2 August 2005

One of the Out of the Bedroom singers, in the discussion board,  raises a question I’ve struggled with from time to time:

‘The whole project of "releasing" a CD seems more trouble than it’s worth in financial and promotional reward. ‘


My reply:


The CD is still the most effective and understood way to get people to
take your music home and to express the next level of interest up from
clapping their hands.


There are two alternatives:


1) don’t record. Your live experience is all you offer. If it’s good
enough people will make the effort and treasure the memory enough to
want to do it again.


2) put your recordings online only.

 


I won’t comment on (1) save to say that it is a valid proposition. (2) offers the advantage of being cheap, easy and potentially
reaching a wider audience. But it’s a ‘pull’ medium which relies on the
fan making the effort to find you. There are more mp3 download sites on
the web than cigarette butts in the Waverley at the end of a Thursday
night. Which ones to put your stuff on? How to stand out? How to tell
people where it is?

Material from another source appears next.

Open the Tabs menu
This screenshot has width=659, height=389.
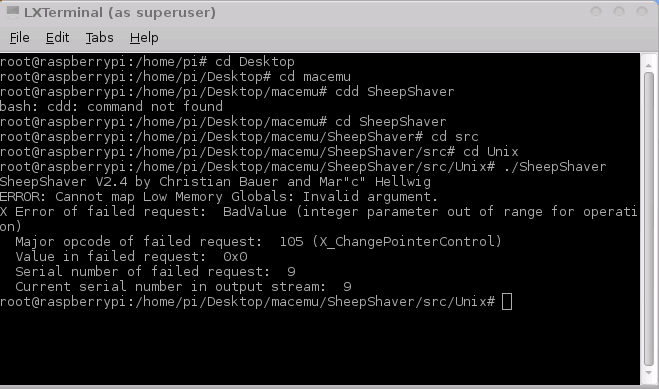click(99, 38)
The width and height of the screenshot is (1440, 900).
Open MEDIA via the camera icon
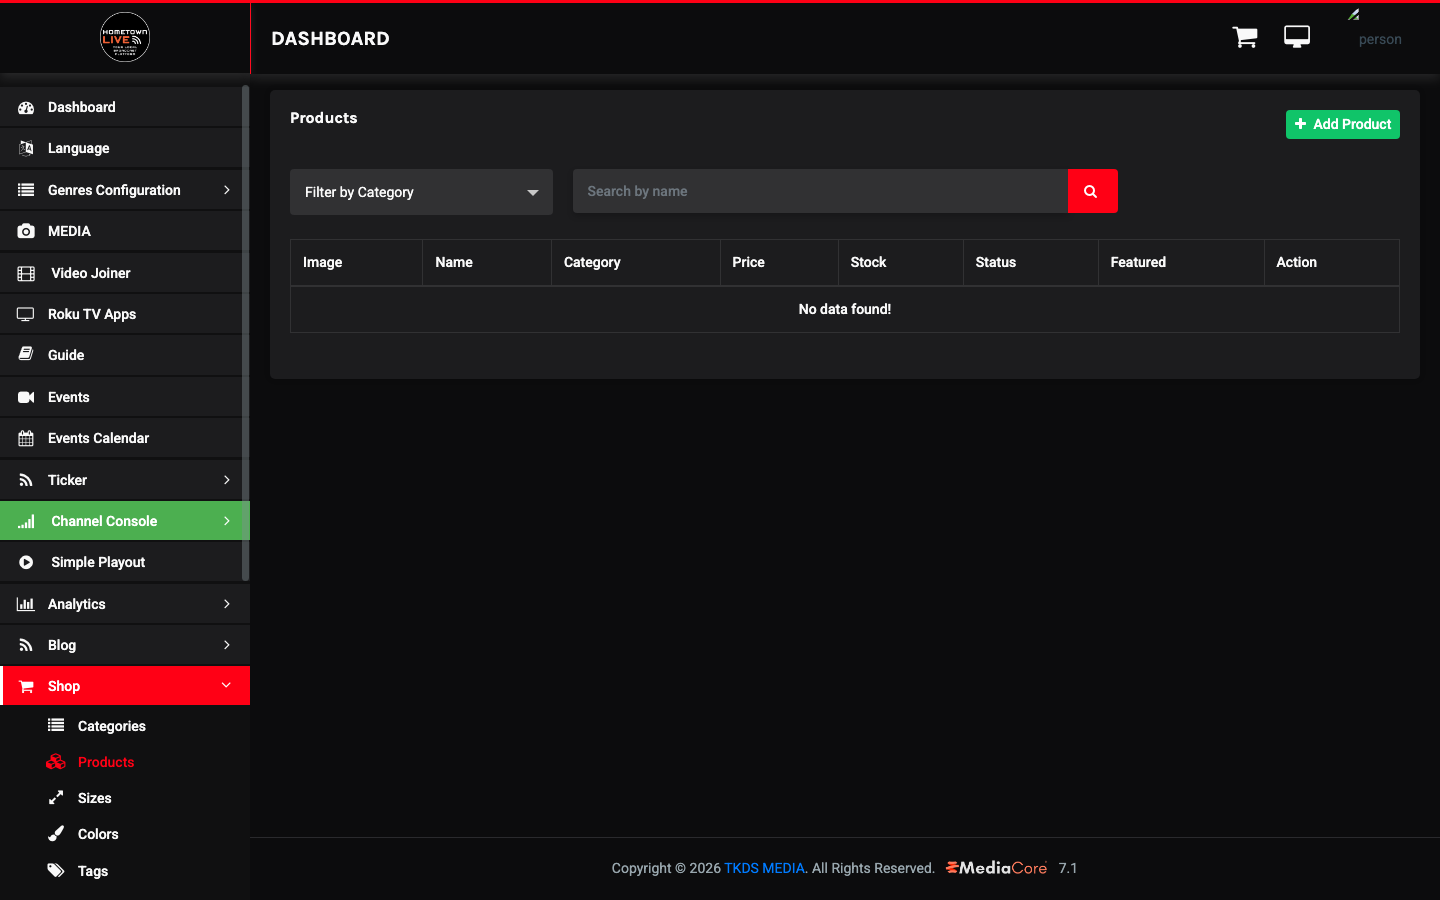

How many people will accidentally chance on you and
become fans? Some, but very few.

 


If recording gets your songs nearer to what you hear in your head than
live, you are compelled to record. If you record you want to get people
to hear it. People are more likely to want to hear it at the end of a
good gig. If they then have to go through the extra step of remembering
when they get home to find a certain web address, typing it in
accurately, then finding EWB in the hundreds of artists, then you will
lose some people along the way. It’s easier for the fan to take a CD
from you and put it in the player. Plus they get a tangible reminder
and, if you’re savvy, a nice-looking package.

 
You needn’t follow the music biz model of ‘releasing’ a CD. You can
give them away, as you say. Why not? You can press unique CDs for a
given night as CBQ does. You might want to charge enough to recoup the
cost of blank CDs and artwork. It’s only if you believe the myths of
the music biz we grew up with that any of these can be described as
‘pretending you’ve made and released an album’ and that album being
your ‘product’ for this year, this year’s entry in your discography,
the ‘blue period’ when they come to write the retrospectives on your
career. All myth. Step outside that frame of reference and you’re just
choosing to make your recordings available to people. Or not.

 

Your choice.

Back to work yesterday, enjoying having Madame and Pestilence back in my life. In the evening, had fun working out Robert Fripp’s ‘Inductive Resonance’, a recording with his short-lived League of Gentlemen band from about 1980. I’ve always found it baffling to imagine what he’s playing, but it’s one of the admittedly few Fripp pieces that’s full of humour and playfulness.  And if there are any guitarists reading, I can only play the first bit and that at half the speed!